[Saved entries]
◆ ◆ ◆ ◆ ◆
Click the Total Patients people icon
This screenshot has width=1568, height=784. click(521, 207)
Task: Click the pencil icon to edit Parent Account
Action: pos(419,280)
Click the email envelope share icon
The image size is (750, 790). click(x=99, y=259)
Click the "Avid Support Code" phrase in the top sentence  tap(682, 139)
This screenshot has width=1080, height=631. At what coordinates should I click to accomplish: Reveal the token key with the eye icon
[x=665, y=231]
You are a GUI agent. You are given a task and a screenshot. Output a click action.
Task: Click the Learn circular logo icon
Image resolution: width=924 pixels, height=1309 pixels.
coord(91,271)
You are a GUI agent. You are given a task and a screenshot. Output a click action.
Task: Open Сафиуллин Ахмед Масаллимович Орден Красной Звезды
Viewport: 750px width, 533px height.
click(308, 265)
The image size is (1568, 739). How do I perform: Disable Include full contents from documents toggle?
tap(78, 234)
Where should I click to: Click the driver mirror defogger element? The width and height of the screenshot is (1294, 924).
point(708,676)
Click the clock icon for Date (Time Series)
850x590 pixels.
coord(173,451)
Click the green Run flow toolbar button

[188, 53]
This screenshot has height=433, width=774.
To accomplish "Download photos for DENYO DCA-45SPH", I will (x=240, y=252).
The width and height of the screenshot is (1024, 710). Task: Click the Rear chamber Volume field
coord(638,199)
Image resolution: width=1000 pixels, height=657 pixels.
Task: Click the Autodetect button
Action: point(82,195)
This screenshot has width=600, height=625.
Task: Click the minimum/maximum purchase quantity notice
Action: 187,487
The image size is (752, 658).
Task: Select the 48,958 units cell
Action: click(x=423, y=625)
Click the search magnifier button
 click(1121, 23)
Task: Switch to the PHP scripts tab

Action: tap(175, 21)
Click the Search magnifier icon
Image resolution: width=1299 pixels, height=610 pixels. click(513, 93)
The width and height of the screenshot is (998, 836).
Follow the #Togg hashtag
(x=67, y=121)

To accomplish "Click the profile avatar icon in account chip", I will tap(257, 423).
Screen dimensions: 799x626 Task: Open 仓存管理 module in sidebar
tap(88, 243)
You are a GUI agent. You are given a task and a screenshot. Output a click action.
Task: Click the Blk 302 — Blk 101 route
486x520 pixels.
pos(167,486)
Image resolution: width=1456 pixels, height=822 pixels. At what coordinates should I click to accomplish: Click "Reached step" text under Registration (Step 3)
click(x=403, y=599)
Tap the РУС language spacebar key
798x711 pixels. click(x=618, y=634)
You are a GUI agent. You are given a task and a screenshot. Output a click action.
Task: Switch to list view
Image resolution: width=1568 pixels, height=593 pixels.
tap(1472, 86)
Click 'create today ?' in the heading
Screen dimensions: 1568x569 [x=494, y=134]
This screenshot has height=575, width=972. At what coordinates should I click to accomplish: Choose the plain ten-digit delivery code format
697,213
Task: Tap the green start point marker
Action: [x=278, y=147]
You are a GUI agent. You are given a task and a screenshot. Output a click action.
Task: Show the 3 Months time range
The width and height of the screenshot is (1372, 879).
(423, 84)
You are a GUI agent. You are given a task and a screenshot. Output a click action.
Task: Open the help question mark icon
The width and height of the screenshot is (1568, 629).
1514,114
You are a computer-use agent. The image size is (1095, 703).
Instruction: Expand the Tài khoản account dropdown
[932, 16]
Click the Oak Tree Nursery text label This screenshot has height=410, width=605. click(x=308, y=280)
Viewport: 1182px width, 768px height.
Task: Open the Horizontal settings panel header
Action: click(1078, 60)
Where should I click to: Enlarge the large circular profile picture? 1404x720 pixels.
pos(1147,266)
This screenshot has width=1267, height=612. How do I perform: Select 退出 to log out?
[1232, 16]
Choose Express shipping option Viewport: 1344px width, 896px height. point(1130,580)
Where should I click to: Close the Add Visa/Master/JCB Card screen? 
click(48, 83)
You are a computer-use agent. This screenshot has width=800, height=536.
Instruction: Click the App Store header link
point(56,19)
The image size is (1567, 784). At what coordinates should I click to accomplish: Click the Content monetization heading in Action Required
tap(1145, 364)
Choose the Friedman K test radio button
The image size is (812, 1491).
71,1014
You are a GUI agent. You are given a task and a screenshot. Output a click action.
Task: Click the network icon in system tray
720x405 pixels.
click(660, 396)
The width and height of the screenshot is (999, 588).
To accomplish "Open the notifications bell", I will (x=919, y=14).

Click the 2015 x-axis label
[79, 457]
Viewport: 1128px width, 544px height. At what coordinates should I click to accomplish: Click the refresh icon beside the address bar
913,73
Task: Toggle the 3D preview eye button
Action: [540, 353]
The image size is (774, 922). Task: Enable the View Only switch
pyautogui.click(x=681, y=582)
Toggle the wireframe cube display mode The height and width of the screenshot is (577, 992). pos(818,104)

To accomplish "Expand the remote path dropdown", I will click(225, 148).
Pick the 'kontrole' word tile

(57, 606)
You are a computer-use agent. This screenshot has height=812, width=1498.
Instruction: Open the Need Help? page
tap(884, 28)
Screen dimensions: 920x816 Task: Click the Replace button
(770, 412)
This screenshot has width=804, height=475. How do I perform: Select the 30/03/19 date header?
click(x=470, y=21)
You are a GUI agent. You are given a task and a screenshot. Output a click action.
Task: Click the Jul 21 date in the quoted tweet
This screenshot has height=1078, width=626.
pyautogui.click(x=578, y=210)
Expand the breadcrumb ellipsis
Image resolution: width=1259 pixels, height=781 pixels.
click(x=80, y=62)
◆ ◆ ◆ ◆ ◆
# Work order
Return the lines from the one containing "Task: Click the Jul" through the last line of the records. Include both ends and nothing else.

# Completed task
Task: Click the Jul 21 date in the quoted tweet
This screenshot has height=1078, width=626.
pyautogui.click(x=578, y=210)
Expand the breadcrumb ellipsis
Image resolution: width=1259 pixels, height=781 pixels.
click(x=80, y=62)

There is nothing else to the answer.